Dannny Boyd, Professor-Filmmaker

Beginning his filmmaking career making documentaries, Boyd's early projects took him from the hobo "jungles" of the U.S. (Homeless Brother) to the war-torn mountains of Guatemala (Marcos De San Marcos).
Several of Boyd's short narrative films were featured on regional and national television in the early and mid-eighties.
His first feature film, Chillers, was released in 1988. Currently in international video and television distribution, this horror feature was awarded the Silver Scroll for excellence from the Academy of Science Fiction, Fantasy and Horror Films in Los Angeles.
Boyd's second feature, a science fiction/comedy, Strangest Dreams, premiered on the USA Network in 1991. It is currently in domestic and international video and television distribution.
Boyd's third feature film, Paradise Park, a dramatic-fantasy, received Gold Awards at the Houston International Film Festival and the Chicago International Film Festival, was selected for the Breckenridge Festival of Film and the American Film Institute's, American Independents series. Currently distributed by Vintage Home Entertainment as Heroes of the Heart.
A professor of communications at West Virginia State University since 1985, Boyd has actively involved his filmmaking students in his professional projects. In 1994, Boyd established the Paradise Film Institute at WVSU for the purpose of supporting filmmaking in the state through resource services, production support, foreign exchanges and continuing education.
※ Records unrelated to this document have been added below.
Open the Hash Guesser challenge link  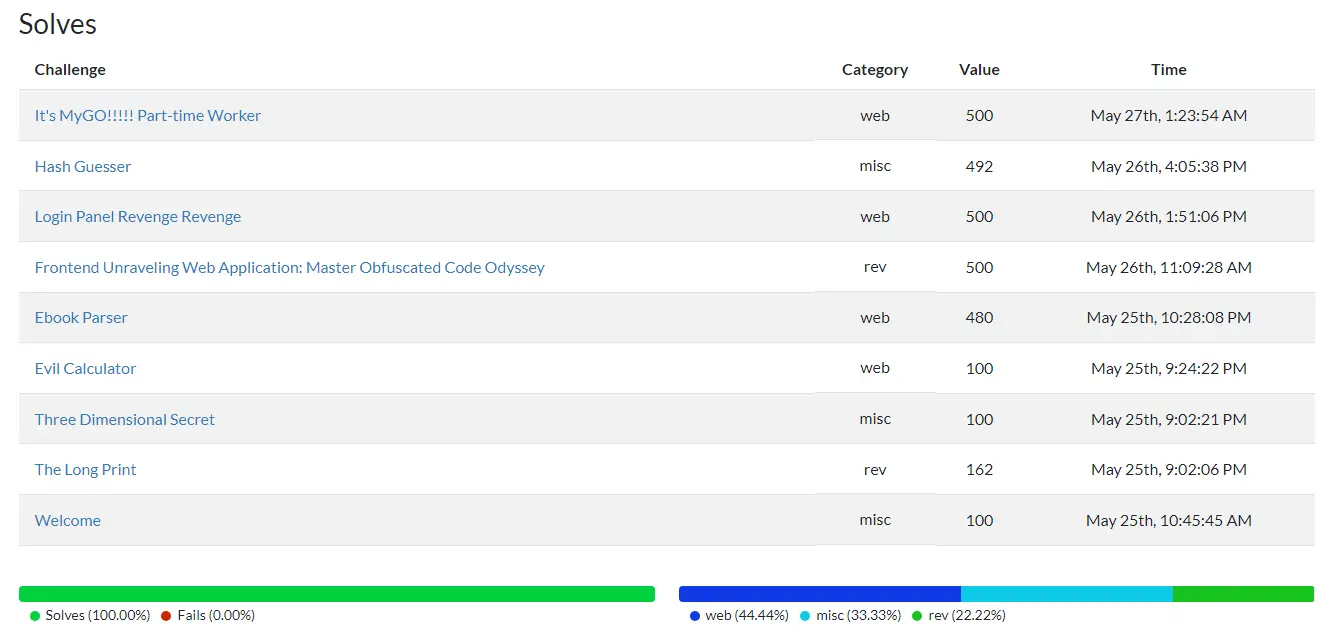(83, 167)
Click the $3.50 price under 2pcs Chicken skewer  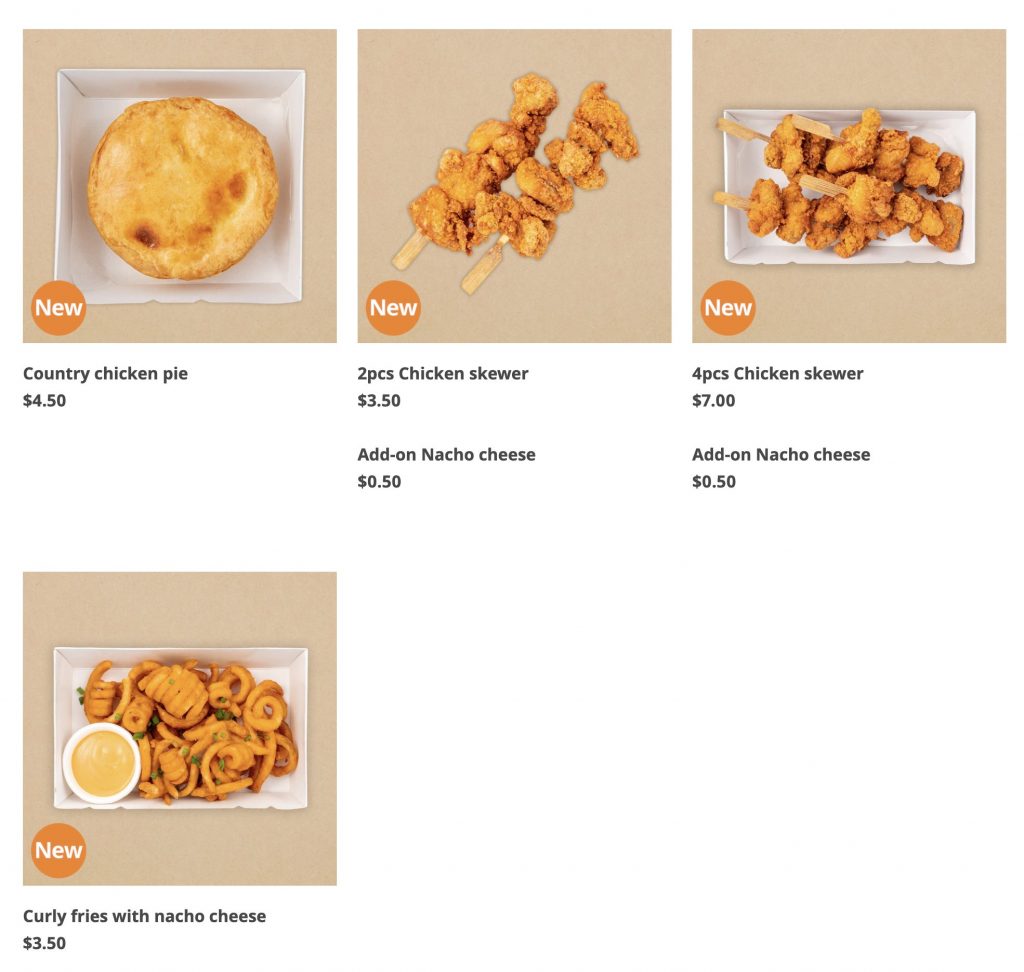pos(379,401)
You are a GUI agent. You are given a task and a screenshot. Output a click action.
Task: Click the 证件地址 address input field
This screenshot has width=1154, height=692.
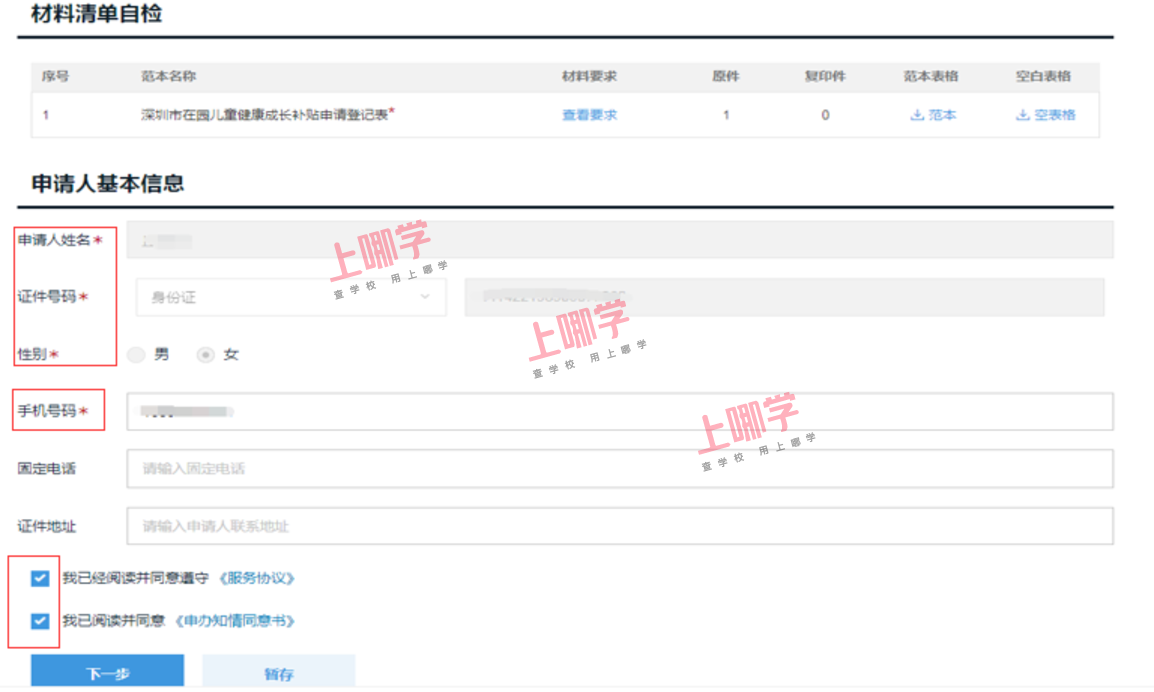pyautogui.click(x=619, y=526)
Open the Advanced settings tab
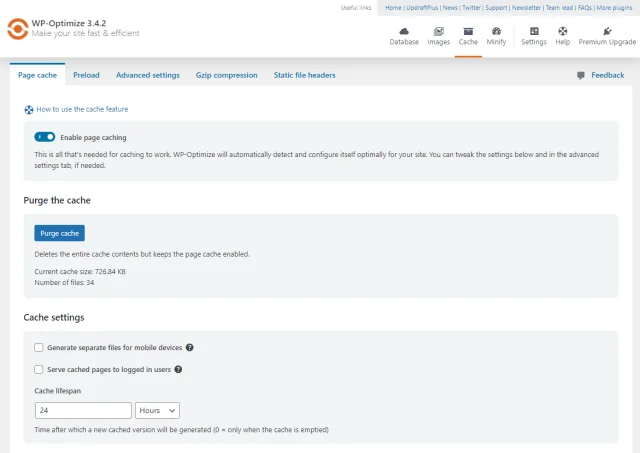The height and width of the screenshot is (453, 640). click(x=147, y=75)
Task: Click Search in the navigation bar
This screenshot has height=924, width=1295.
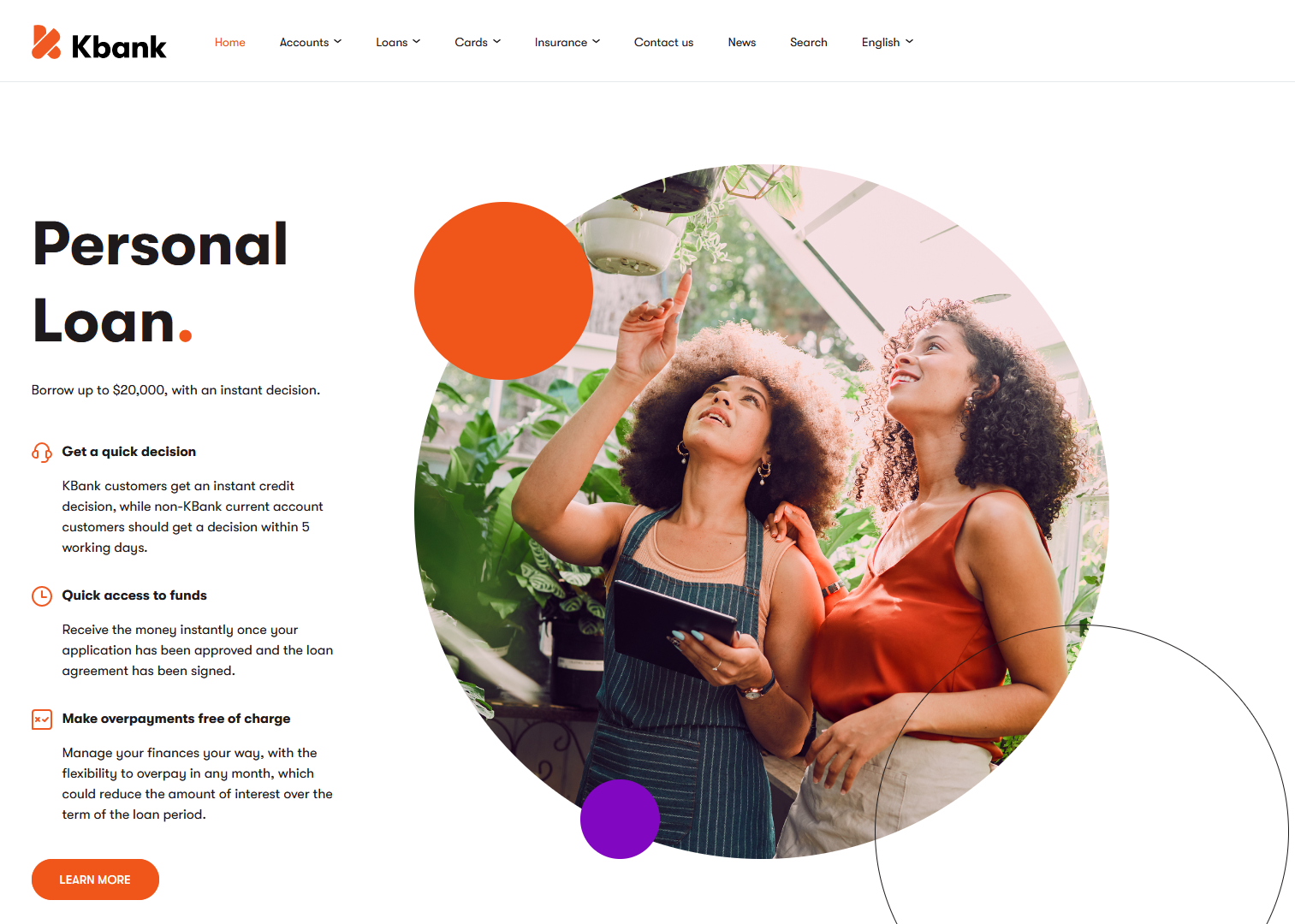Action: click(x=809, y=42)
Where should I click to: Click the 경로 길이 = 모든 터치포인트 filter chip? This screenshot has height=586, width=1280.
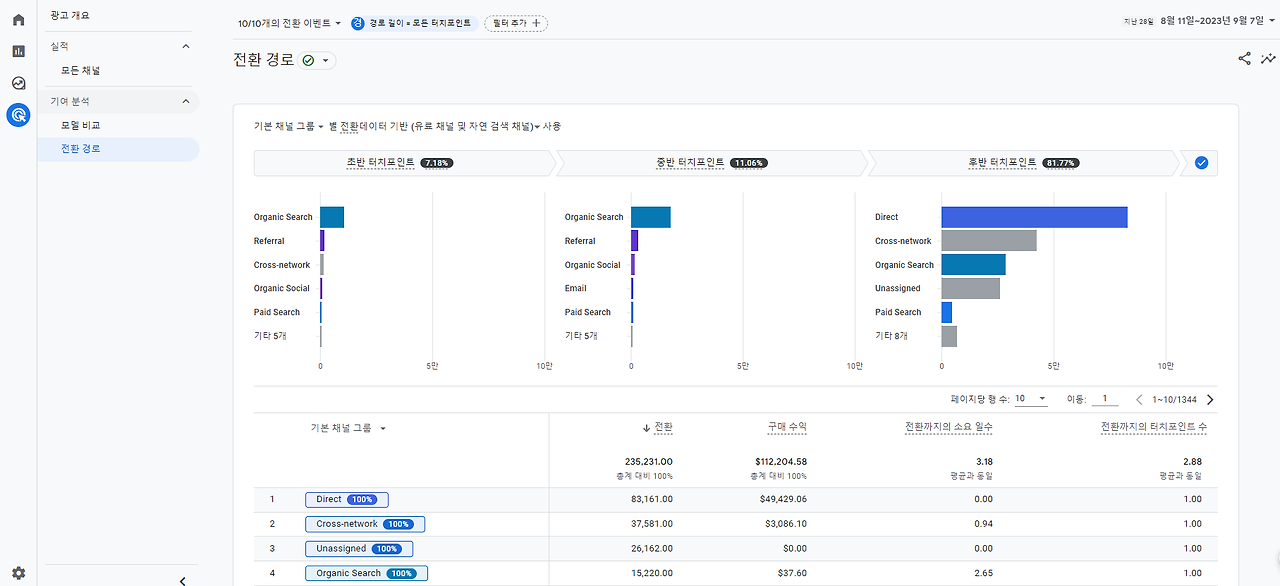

PFI currently has active travel/study/production exchange partnerships with film schools in Tanzania (School of Fine & Performing Arts, University of Dar Es Salaam), Russia (The All Russian State Institute of Cinema), the Czech Republic (Film Academy of Performing Arts), Venezuela (Escuela de Cine y Television) and Belize (Ministry of Culture).
Boyd is a U.S. Fulbright Scholar and recipient of a 2002 Fulbright Alumni Award. A former National Endowment for the Arts and National Endowment for the Humanities fellow, Boyd has also won awards in documentary, horror, comedy and dramatic filmmaking as well as screenwriting. He was named "Filmmaker of the Year" by the WV Filmmakers Festival in 2003. Two of Boyd's archeology documentaries, Red Salt & Reynolds (04) and Ghosts of Green Bottom (05), won national Telly awards, and both were regional Emmy nominees. In 2006, Boyd was inducted into the West Virginia Country Music Hall of Fame for his contributions to the music genre through his film work.